Rio investiga cinco casos suspeitos de intoxicação por metanol

© Governo de SP

Após um mês da identificação dos primeiros casos suspeitos de intoxicação por metanol em bebidas, órgãos públicos intensificaram a atuação em diversas frentes. Testagens foram agilizadas para confirmação ou descarte de casos, e hospitais de referência foram organizados, inclusive em estados sem confirmação de contaminação imediata. Os Centros de Informação e Assistência Toxicológica (Ciatox) lideraram a detecção, enquanto a vigilância sanitária e as polícias focaram em locais de venda e consumo.

A investigação apontou para a falsificação de bebidas como causa provável, com uso de álcool combustível adulterado contendo metanol. A Secretaria Nacional de Políticas sobre Drogas e Gestão de Ativos (Senad) emitiu um alerta após a detecção do Ciatox de Campinas (SP). A descoberta dos postos de combustível que vendiam o produto adulterado no ABC paulista ocorreu 20 dias depois, período em que foram registrados 58 casos de contaminação e 15 mortes, majoritariamente em São Paulo. A origem dos casos no Paraná e Pernambuco ainda está sob investigação.

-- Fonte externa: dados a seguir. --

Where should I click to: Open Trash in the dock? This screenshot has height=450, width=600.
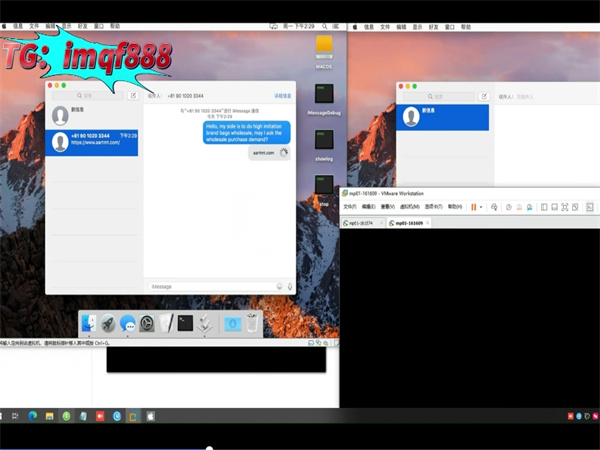pos(252,323)
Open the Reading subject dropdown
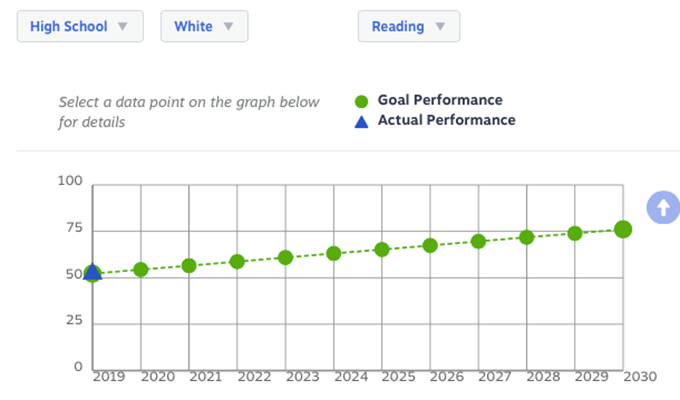The image size is (680, 400). click(409, 26)
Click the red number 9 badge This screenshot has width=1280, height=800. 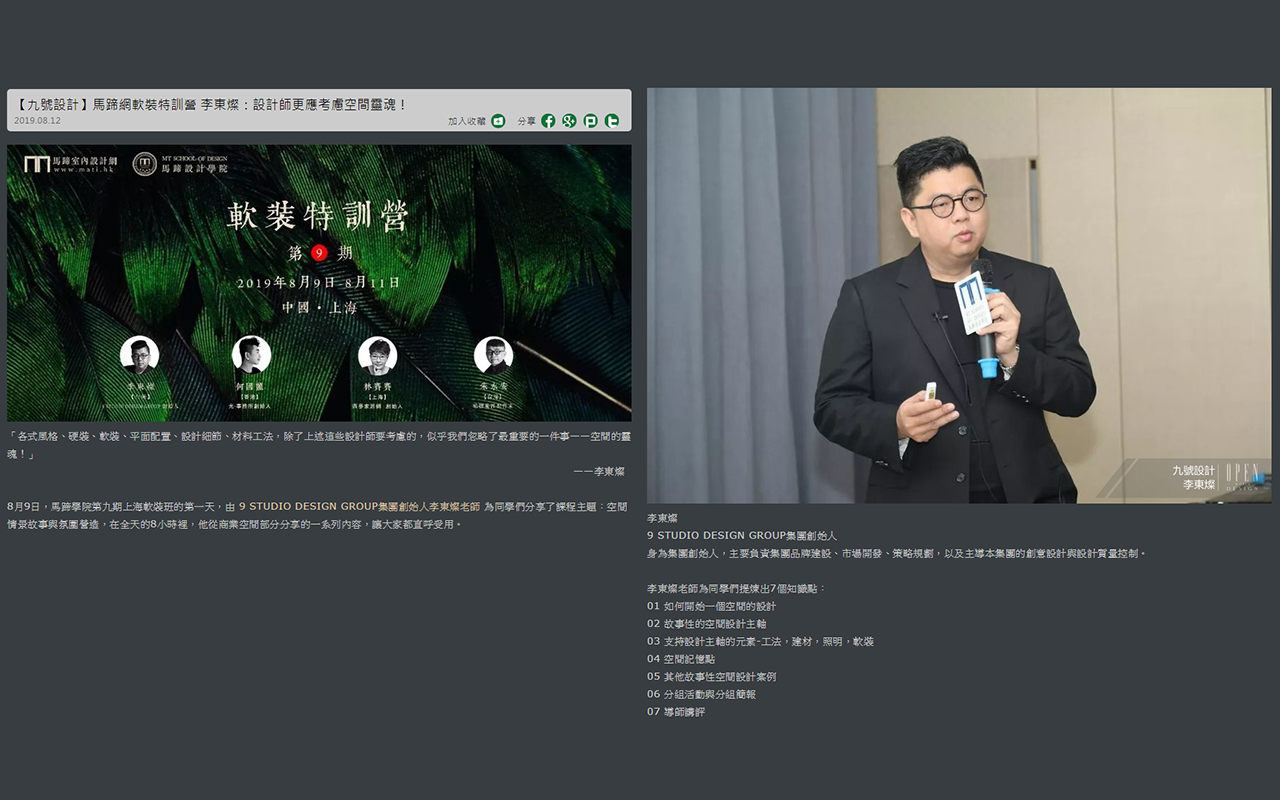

O Ciatox já havia alertado sobre os casos atípicos de intoxicação por bebidas adulteradas em 26 de setembro. Em 7 de outubro, o governo federal criou um comitê para enfrentar a crise e anunciou medidas como a distribuição de etanol farmacêutico e a aquisição do antídoto fomepizol. No dia seguinte, a Polícia Científica de São Paulo confirmou que o metanol foi adicionado às bebidas, descartando a possibilidade de ser resultado do processo de destilação.

A ação integrada permitiu respostas mais rápidas dos laboratórios estaduais e amenizou o impacto no comércio, que registrou queda de até 5% no consumo em setembro, segundo a Abrasel. Em 17 de outubro, a Polícia Civil de São Paulo localizou os postos de combustível que forneciam o metanol. Segundo o delegado-geral da Polícia Civil, Artur Dian, “O primeiro ciclo foi fechado. Vamos continuar as diligências para identificar a origem de todas as bebidas adulteradas no estado”.

Pesquisadores da Universidade Federal de Pernambuco (UFPE) desenvolveram um “nariz eletrônico” capaz de identificar a presença de metanol em bebidas alcoólicas. De acordo com o professor Leandro Almeida, o equipamento “transforma aromas em dados. Esses dados alimentam a inteligência artificial que aprende a reconhecer a assinatura do cheiro de cada amostra”.

O último boletim divulgado, em 24 de outubro, confirmou 58 casos de intoxicação e 15 mortes, sendo nove em São Paulo, seis no Paraná e seis em Pernambuco. Nove óbitos seguem em investigação em diferentes estados. Na esfera legislativa, uma CPI será instalada na capital paulista e o PL 2307/07, que torna crime hediondo a adulteração de alimentos e bebidas, pode ser votado na Câmara dos Deputados.